Mr Kilo said a school owned by the company also faced closure after parents were told to start paying fees, which they cannot afford.
Electricity and water supply to the workers' houses was also reportedly disconnected for unpaid bills. The workers said they feared contracting waterborne diseases as they were now forced to drink untreated water from Lake Naivasha.
"The company wants to kick us out of the houses yet we have nowhere else to go. We are also struggling to feed our children because the company has refused to pay us," Kilo said.
He called on the company to also introduce a school feeding programme to retain pupils, claiming several children had died of hunger.
"We are also calling on the Chief Justice to step in and ensure that workers are paid their dues in full," said Kilo Thursday.

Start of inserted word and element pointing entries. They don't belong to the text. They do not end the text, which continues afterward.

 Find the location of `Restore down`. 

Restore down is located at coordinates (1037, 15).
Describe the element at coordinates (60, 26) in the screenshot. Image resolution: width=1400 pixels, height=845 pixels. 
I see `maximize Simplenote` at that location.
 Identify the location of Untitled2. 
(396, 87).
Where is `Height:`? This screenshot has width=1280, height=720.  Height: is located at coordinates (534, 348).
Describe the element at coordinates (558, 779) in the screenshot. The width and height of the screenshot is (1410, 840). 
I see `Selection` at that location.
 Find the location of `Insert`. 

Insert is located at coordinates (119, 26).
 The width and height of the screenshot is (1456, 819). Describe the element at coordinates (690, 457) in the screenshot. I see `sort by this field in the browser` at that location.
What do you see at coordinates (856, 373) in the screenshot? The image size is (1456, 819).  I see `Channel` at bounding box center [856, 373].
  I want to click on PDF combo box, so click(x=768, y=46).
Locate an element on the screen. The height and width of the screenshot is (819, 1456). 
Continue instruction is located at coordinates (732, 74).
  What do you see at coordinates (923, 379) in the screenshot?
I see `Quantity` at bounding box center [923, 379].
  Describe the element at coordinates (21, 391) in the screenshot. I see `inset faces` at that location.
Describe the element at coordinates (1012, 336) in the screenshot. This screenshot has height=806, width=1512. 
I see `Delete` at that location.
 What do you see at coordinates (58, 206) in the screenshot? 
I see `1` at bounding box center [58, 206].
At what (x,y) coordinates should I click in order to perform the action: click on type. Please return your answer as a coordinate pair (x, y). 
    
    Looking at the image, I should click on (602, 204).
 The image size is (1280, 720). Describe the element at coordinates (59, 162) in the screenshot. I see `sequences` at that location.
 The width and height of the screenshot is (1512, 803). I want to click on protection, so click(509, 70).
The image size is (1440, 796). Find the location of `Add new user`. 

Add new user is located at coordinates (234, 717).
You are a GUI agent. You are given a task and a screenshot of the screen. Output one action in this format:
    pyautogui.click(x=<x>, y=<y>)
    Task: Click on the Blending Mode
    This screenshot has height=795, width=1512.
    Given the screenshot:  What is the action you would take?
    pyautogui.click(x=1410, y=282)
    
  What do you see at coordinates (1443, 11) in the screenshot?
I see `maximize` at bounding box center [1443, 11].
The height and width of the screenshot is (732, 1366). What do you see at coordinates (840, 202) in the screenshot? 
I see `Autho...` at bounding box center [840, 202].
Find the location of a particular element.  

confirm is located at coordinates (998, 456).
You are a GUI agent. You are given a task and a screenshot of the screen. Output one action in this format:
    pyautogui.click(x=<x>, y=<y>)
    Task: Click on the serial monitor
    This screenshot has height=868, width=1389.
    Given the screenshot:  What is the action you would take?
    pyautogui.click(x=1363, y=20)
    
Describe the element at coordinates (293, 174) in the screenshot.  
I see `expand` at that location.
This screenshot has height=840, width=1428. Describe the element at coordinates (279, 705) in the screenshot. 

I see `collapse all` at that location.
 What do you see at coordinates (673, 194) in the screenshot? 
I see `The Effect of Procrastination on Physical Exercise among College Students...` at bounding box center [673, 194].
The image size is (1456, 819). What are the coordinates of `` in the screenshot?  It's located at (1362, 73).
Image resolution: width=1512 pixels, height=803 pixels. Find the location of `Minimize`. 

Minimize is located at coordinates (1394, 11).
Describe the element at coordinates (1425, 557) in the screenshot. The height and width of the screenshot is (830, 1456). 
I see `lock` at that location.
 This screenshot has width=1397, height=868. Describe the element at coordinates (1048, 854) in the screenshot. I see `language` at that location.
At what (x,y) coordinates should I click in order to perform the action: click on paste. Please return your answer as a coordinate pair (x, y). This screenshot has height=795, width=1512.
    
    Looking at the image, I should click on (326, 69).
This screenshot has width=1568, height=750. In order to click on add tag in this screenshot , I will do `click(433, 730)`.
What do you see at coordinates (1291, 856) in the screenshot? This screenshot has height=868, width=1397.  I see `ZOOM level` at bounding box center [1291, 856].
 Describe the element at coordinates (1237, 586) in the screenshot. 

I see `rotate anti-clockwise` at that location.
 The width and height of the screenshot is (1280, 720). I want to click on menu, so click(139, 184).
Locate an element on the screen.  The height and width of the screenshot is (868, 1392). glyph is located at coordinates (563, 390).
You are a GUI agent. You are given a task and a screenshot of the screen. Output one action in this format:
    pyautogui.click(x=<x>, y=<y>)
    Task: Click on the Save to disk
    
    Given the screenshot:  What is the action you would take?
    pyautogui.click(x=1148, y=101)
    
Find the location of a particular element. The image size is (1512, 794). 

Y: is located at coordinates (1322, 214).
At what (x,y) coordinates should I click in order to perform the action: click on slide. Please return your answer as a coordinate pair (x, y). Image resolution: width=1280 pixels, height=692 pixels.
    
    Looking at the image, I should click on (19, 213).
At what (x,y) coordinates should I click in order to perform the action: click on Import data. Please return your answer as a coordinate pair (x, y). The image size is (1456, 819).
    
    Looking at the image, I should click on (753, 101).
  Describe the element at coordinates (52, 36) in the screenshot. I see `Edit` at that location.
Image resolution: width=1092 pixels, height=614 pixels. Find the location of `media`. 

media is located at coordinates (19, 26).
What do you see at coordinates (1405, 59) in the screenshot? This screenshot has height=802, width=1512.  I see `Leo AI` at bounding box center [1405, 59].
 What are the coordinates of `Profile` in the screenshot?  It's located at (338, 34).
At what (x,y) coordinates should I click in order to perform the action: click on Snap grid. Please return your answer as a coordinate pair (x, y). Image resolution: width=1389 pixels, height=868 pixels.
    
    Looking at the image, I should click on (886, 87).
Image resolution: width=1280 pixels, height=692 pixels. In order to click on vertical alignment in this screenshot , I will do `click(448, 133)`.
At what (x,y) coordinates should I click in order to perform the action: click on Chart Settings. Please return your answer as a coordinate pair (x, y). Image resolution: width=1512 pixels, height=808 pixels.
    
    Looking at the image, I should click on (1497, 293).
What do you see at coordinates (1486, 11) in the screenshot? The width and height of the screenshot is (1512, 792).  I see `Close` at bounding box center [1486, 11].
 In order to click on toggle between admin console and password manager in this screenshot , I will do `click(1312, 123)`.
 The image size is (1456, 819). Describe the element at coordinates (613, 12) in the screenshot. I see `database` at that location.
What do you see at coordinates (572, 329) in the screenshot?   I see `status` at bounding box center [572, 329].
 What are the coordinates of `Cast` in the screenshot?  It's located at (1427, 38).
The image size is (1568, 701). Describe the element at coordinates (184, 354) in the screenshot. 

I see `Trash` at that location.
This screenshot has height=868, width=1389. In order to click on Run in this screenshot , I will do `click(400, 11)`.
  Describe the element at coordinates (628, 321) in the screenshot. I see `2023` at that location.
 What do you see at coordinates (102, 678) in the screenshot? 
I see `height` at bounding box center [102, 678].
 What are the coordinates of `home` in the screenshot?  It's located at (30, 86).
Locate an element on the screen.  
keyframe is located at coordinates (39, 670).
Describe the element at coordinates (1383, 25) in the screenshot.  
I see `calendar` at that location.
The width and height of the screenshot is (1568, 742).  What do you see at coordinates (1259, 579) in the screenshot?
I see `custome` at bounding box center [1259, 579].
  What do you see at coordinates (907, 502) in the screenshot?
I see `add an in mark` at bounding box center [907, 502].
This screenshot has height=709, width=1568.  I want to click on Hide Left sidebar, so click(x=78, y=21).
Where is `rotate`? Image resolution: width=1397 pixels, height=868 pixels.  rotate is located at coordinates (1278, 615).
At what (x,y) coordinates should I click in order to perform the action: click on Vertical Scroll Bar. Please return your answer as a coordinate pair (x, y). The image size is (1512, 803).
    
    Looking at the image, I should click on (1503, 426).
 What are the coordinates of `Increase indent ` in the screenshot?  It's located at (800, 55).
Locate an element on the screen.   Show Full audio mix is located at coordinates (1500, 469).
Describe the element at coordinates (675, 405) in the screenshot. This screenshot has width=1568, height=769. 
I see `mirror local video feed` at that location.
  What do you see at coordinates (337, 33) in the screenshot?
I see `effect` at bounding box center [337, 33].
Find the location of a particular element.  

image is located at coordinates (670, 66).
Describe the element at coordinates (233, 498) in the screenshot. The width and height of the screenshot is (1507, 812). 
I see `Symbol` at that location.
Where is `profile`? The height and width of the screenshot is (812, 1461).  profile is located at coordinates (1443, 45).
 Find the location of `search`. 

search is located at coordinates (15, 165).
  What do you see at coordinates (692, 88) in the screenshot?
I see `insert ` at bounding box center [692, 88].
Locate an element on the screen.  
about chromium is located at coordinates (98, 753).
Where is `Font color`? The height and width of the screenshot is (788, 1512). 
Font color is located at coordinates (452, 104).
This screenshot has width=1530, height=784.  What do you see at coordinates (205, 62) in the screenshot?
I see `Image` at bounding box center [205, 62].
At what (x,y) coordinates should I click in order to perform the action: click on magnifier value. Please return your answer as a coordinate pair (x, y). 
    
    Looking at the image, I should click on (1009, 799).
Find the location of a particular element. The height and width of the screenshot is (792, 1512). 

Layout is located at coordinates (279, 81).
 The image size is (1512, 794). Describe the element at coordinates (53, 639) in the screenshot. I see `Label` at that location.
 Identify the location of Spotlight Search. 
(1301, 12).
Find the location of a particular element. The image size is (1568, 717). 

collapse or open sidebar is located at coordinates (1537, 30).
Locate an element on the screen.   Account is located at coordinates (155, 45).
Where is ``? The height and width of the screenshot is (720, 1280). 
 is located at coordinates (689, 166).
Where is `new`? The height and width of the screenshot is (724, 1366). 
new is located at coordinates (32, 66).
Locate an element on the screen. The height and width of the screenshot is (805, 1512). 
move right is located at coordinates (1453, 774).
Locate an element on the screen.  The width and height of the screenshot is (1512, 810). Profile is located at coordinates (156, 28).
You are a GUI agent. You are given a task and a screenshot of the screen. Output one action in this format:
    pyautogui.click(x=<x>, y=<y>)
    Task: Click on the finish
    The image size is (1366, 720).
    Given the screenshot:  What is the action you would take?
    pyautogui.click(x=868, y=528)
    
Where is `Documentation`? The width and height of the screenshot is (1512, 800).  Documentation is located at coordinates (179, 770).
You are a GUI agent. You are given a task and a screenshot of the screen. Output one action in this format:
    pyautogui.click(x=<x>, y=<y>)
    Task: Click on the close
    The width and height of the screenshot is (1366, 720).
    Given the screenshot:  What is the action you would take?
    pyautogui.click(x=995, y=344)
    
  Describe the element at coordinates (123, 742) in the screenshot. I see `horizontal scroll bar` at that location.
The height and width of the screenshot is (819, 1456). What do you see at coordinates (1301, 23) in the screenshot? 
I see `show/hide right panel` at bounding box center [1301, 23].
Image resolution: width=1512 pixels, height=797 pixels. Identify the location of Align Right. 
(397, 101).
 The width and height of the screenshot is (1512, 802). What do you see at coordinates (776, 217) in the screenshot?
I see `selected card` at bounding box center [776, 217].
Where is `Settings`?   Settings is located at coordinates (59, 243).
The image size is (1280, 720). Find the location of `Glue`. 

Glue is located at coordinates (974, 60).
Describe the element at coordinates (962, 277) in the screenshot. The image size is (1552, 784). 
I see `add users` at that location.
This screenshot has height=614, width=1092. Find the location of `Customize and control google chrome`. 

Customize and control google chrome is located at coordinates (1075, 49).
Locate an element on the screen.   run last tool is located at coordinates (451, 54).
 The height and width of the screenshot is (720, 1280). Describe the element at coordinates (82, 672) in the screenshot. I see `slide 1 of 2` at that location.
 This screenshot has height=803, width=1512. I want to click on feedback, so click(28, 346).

Former Naivasha MP Jayne Kihara said she would table documents before the Senate's Labour and Agricultural committees detailing how the workers had suffered after they were denied their pay.
"I will personally lead a delegation to the Senate and help these workers air their grievances and see how best they can be assisted," Ms Kihara said.
Kenya Plantation and Agricultural Workers Union representative Ferdinand Juma, who spoke after new liquidators took over the flower farm in September 2016, said they were kept in the dark about the workers' fate.